Аристарху стало любопытно, он полез в аннотацию к диску. Там инопланетный разведчик назывался попросту чудовищем. Значит, дитя блеснуло эрудицией и находчивостью.

Потом Аристарх освоил прочую почту. Налоговая служба сообщала, что с будущего года резко понижается пошлина на эксклюзивные знаки препинания, и Аристарх усмехнулся – эта дрянь плохо отлавливается программами, поэтому проще снизить пошлину до минимума, чтобы все ее отстегивали, не морщась, чем платить бешеные деньги программистам – ради того, чтобы раз в год прищучили юмориста, употребляющего вместо восклицательного знака обыкновенный «+».

Инесса положила перед ним заявление. Некто Патермуфий («Чего-чего?» – прошептал потрясенный Аристарх), по фамилии Грибоедов, просился на должность младшего изыскателя.

Ушлый Иринарх тут же запросил в службе занятости анкетные данные Патермуфия Грибоедова. И заодно проверил законных держателей этого имени. Их оказалось немного – но в списке он не увидел ни одного Грибоедова.

Скорее всего, это были обычные проказы благотворительности.

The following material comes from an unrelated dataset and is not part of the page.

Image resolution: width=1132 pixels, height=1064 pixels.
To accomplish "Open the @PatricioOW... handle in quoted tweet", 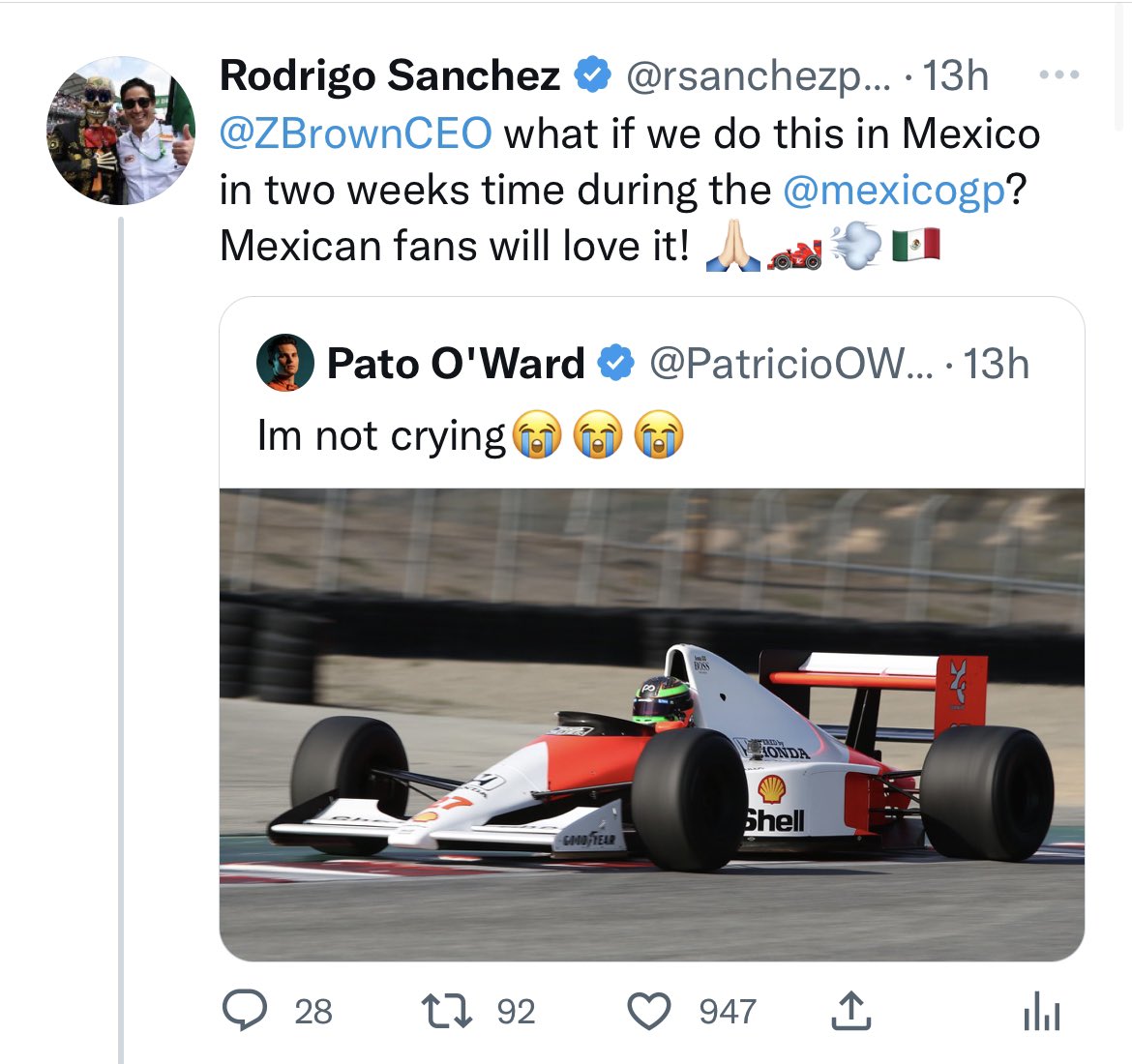I will [791, 364].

Общество «Именослов» обходило банкиров и крупных промышленников с протянутой рукой. Им жертвовали разовое право употребления одного из семейных имен, а они передавали это право матерям-одиночкам, для которых и скромная пошлина на общеупотребительное имя была тяжким бременем. Но уже несколько раз оказывалось, что богатые люди, единожды сделав жест, больше материально не поддерживали использование имени, как было оговорено в законе, и у его нечаянного владельца копился долг перед государством.

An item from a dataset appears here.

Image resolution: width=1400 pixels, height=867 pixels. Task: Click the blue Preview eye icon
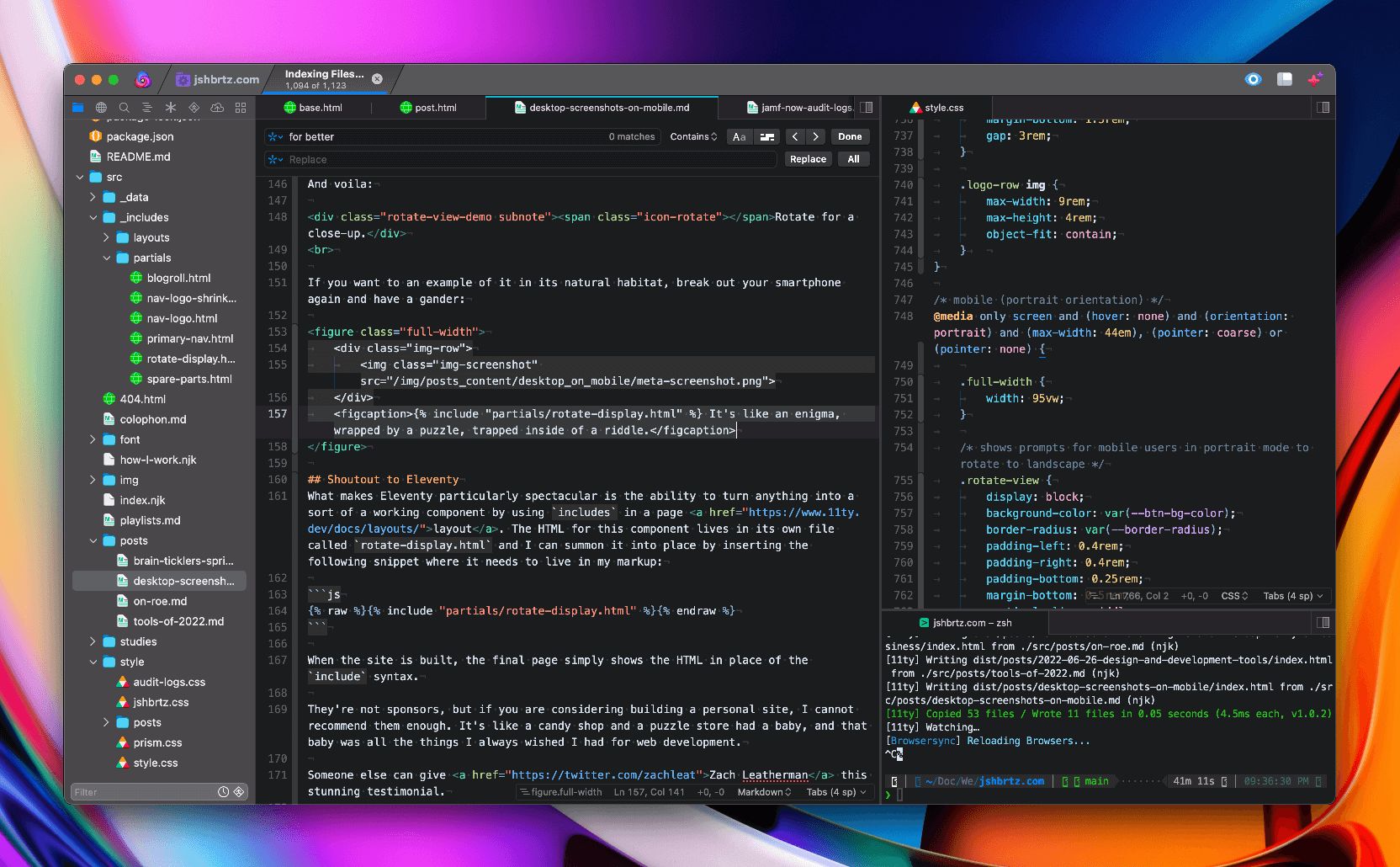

Если взять на работу юного, только что из школы, Патермуфия, то ведь тут же придется компенсировать задолженность…

– Он где? – спросил Аристарх.

– Он в приемной. И вчера тоже приходил.

– Ладно, зови.

Патермуфий Грибоедов вошел и поклонился.

Это был типичный и обычный восемнадцатилетний интеллектуал – книжное дитя, знающее наизусть русскую и зарубежную классику, но не знающее адреса ближайшей парикмахерской. Аристарх подумал, что тут можно ограничиться минимальным окладом – не больше сотни абрикосов.

Была в свое время морока – регистрировать употребление слова «абрикос» применительно к банкноте, рисунок на которой имел посередке большое овальное пятно розовато-желтоватого цвета. Формально – нарушение закона, но волеизъявление народа определили путем референдума, после чего слово было легализовано президентским указом.

– Садитесь, – сказал Аристарх. – Как вы представляете себе работу младшего изыскателя в службе исторического анализа?

– Я на каникулах уже работал, только не у вас, а в… – парень задумался, и Аристарх мысленно похвалил его: человек не уверен, что еще пользуется правом называть вслух имя фирмы, и не рискует деньгами и репутацией.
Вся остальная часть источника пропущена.